Some poachers make good gamekeepers, but not the three senior officials who were in charge of Priebke's file between 1947 and 1973. Evidence of Priebke's guilt in the murder of more than 300 Italian civilians was established at the trial in Italy of SS Commander Herbert Kappler in 1948. Our three diligent public servants, now dead, filed them away in the original Italian. Case closed.

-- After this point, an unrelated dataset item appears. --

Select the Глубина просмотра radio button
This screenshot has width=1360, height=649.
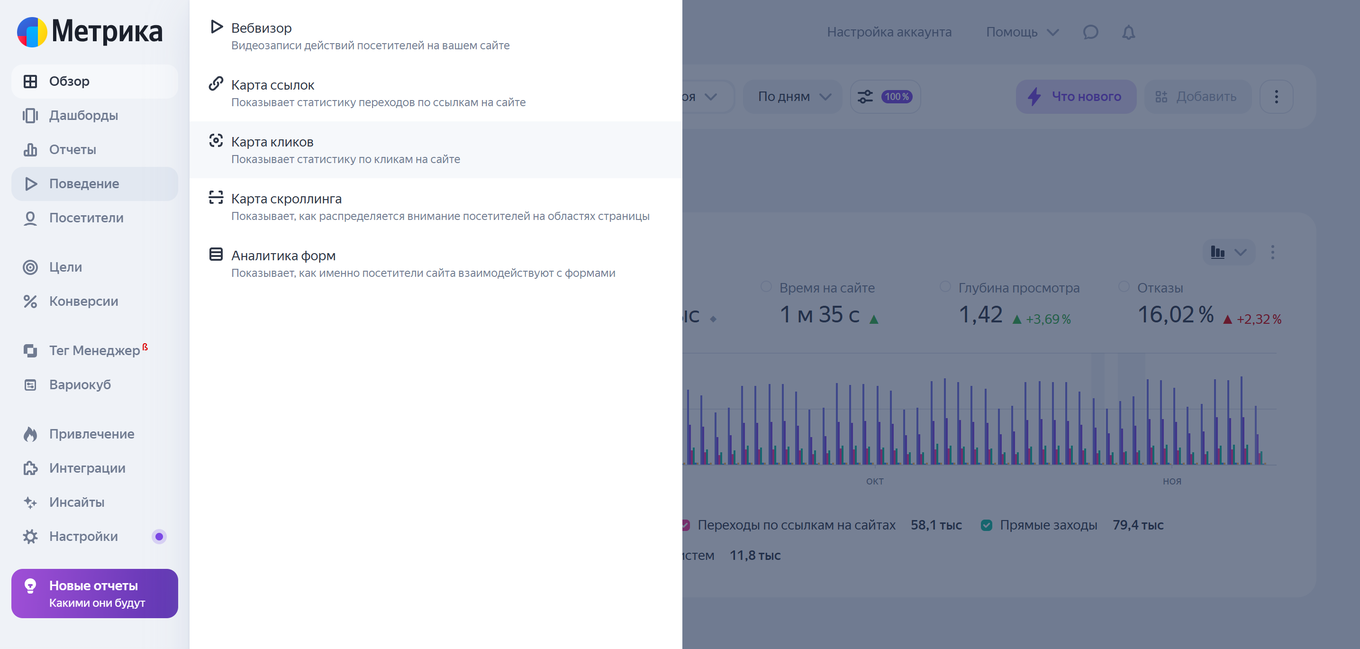pyautogui.click(x=946, y=288)
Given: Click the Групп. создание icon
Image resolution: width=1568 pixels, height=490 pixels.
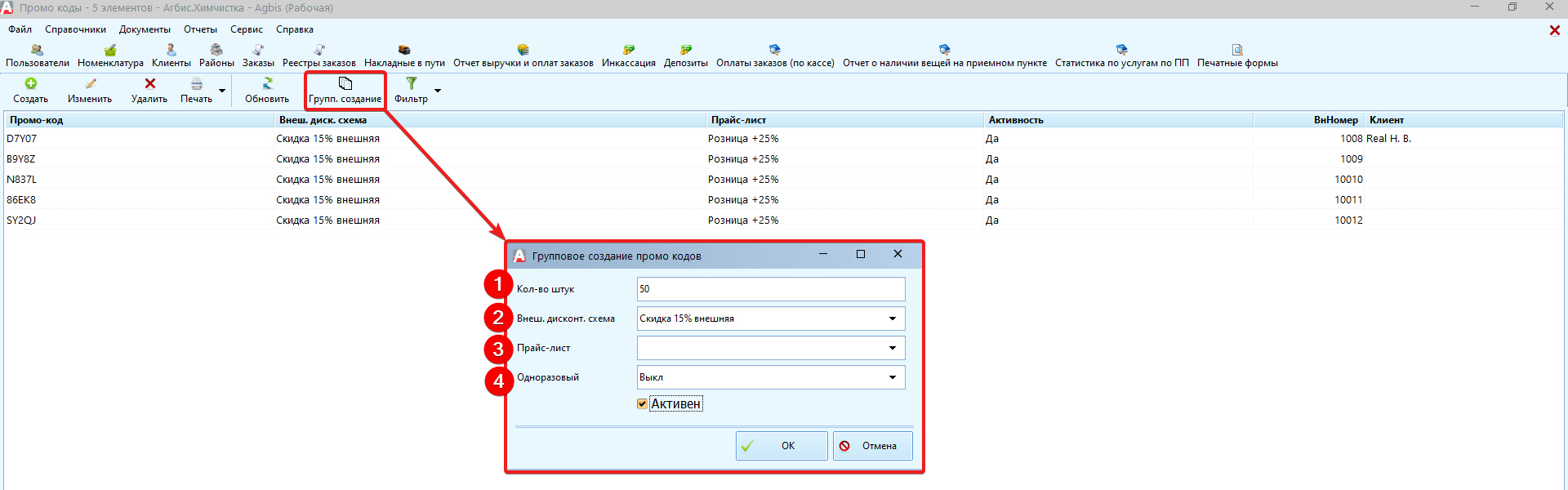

The Justice Ministry of North Rhine-Westphalia confirmed yesterday that the oversight might not have been entirely unconnected with its Nazi-hunters' brown history. Eight senior officials in the Dortmund prosecutor's office had belonged to the Nazi party before the war. Of the three who were directly involved with Priebke's case, one had joined the National Socialists even before Hitler came to power in 1933; the other two joined soon afterwards. Two of the three held a rank in Hitler's storm-troops, the SA. "From today's point of view, their employment seems scarcely understandable," conceded the then Land Justice Minister, Rolf Krumsiek, last year.

The documents and the political controversy have again come to light following Priebke's trial in Italy. He was found guilty of murder, but his crime was deemed unpunishable under the 30-year statute of limitations. Hermann Weissing, the official now in charge of the Dortmund war-crimes unit, said last week that prosecutors had all the documents they needed to indict Priebke, but that the case had been inexplicably bungled.

After Italy's failure to send Priebke to jail, Germany now wants him extradited.